Schlechte Chancen auf höhere Bildung: GEW stellt „Migrations-Bildungstrichter“ vor

Einer GEW-Studie zufolge haben Kinder mit Migrationshintergrund schlechtere Chancen auf einen Hochschulabschluss – vor allem dann, wenn auch die Eltern nicht studiert haben.

„An allen Schwellen des Bildungssystem sind für Personen mit Migrationshintergrund die Chancen geringer als für solche ohne“, nämlich etwa halb so groß. Zu diesem Schluss kommt eine am Donnerstag veröffentlichte Studie des Soziologen René Krempkow, die von der Gewerkschaft Erziehung und Wissenschaft (GEW) in Auftrag gegeben wurde. Als weiterer Faktor käme in dieser Gruppe häufig eine „niedrige soziale Herkunft“ hinzu. Zusammen verringere dies die Wahrscheinlichkeit, einen Hochschulabschluss zu erreichen, deutlich.

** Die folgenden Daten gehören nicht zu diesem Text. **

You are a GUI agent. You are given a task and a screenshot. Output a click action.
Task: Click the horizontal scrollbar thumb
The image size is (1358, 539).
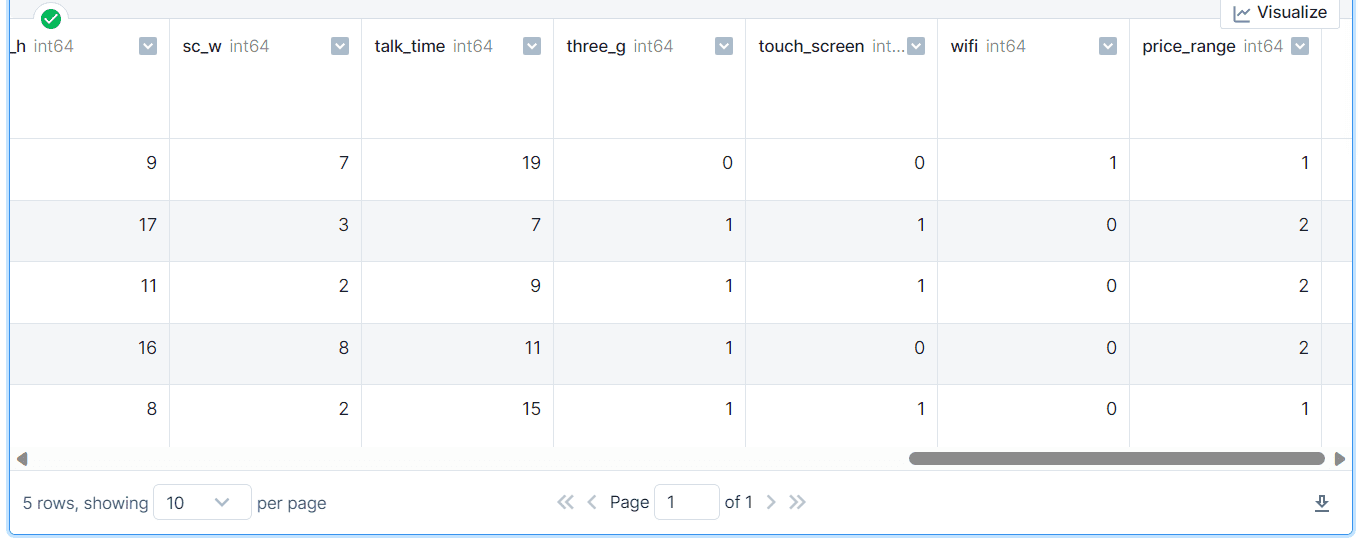pyautogui.click(x=1117, y=459)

Der Titel der Studie „Konzeption und Ergebnisse eines Migrations-Bildungstrichters“ bezieht sich auf das Modell, mit dem in der Sozialforschung die schlechten Chancen von Nicht-Akademiker-Kindern auf höhere Bildung beschrieben werden. Krempkow, der an der Hochschule für Technik und Wirtschaft Berlin lehrt, stellt zu Beginn fest, „mit (fast) jeder Qualifikationsstufe im Wissenschaftssystem“ würde die „Chancengerechtigkeit bezüglich Geschlecht und sozialer Herkunft“ in Deutschland geringer.

Als Studierende mit Migrationshintergrund definiert Krempkow all jene, bei denen mindestens ein Elternteil im Ausland geboren wurde. Die Datenlage, inwieweit gerade der Migrationshintergrund als Diskriminierungsfaktor zum Tragen käme, sei bislang schlecht, insbesondere was den Weg bis zur Promotionsphase betreffe.

Studien des Bundes vernachlässigten diese Faktoren, kritisiert Krempkow in der GEW-Studie: Selbst der „Bundesbericht Wissenschaftlicher Nachwuchs“, dessen Schwerpunkt Chancengerechtigkeit gewesen ist, hat keine Zahlen zu Wissenschaftler:innen mit Migrationshintergrund und ihrer sozialen Herkunft erhoben. Für die GEW-Studie hat der Soziologe unter anderem die Daten von Bachelor- und Masterabsolvent:innen aus dem Jahr 2012 und 2014 mit Promotionsquoten von 2019 und den jeweiligen Anteil von Studierenden oder Promovierten mit Migrationshintergrund verglichen. Dabei hat er eine durchschnittliche Promotionsdauer von fünf Jahren angesetzt.

Krempkow stellt fest, dass die Quote von Studierenden mit Migrationshintergrund, die es nach dem Abitur bis zu einem Bachelor-Abschluss schaffen, mit 60 Prozent deutlich unter der Übergangsquote von Studierenden ohne einen solchen (82 Prozent) liegt. Weitaus besser sieht es dann beim Übergang vom Bachelor zum Master aus, den schaffen 71 Prozent der Studierenden mit Migrationshintergrund, aber nur 62 Prozent ohne. Ebenso gut startet die Gruppe auf dem Weg vom Master zur Promotion (21 Prozent). Bei den Masterabsolventen ohne Migrationshintergrund sind es 18 Prozent.

Geht man allerdings nach dem Modell des Bildungstrichters, sieht es ganz anders aus: Von 100 Kindern mit Migrationshintergrund erwerben 16 einen Bachelorabschluss, zwölf einen Masterabschluss und zwei promovieren.

„Die Hochschulen müssen Menschen mit Migrationshintergrund besser fördern, Benachteiligungen abbauen und eine wirksame Beschwerdestruktur aufbauen“, erklärte der stellvertretende GEW-Vorsitzende Andreas Keller am Donnerstag. Neben einer Bafög-Reform müssten „verlässliche Karrierewege in der Wissenschaft“ und eine „Antidiskriminierungsstruktur“ an Hochschulen geschaffen werden. Angesichts des Fachkräftemangels könne sich das Land „nicht länger ein exklusives Bildungssystem leisten“, betonte Keller.